• **EXERCISE**: Copy the text of the entries below word for word, reproducing every line as it appears. Leave the pictures out of your copy.

• **MATERIAL FOR THIS TASK**:
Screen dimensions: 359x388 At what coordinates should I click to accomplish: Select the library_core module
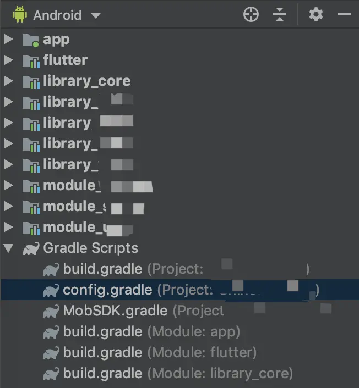(86, 81)
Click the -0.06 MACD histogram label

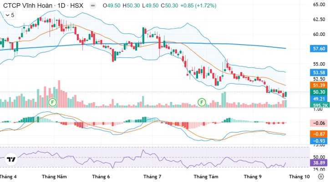point(319,123)
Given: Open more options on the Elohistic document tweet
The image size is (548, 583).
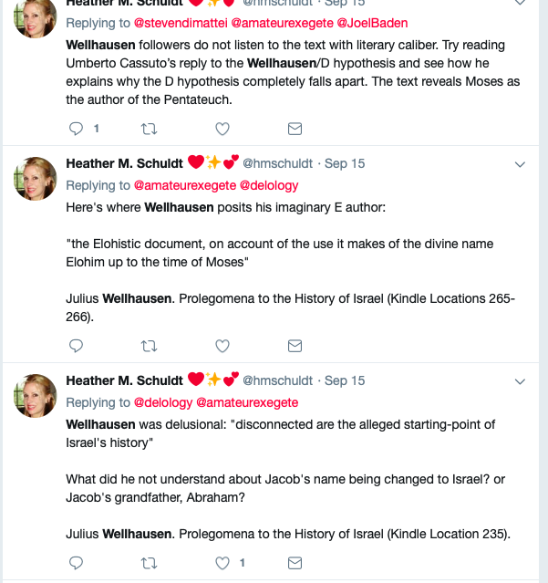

• **OUTPUT BELOW**:
Screen dimensions: 359x388 At what coordinates should I click to accomplish: Select the library_core module
(86, 81)
Click the -0.06 MACD histogram label

point(319,123)
Given: Open more options on the Elohistic document tweet
The image size is (548, 583).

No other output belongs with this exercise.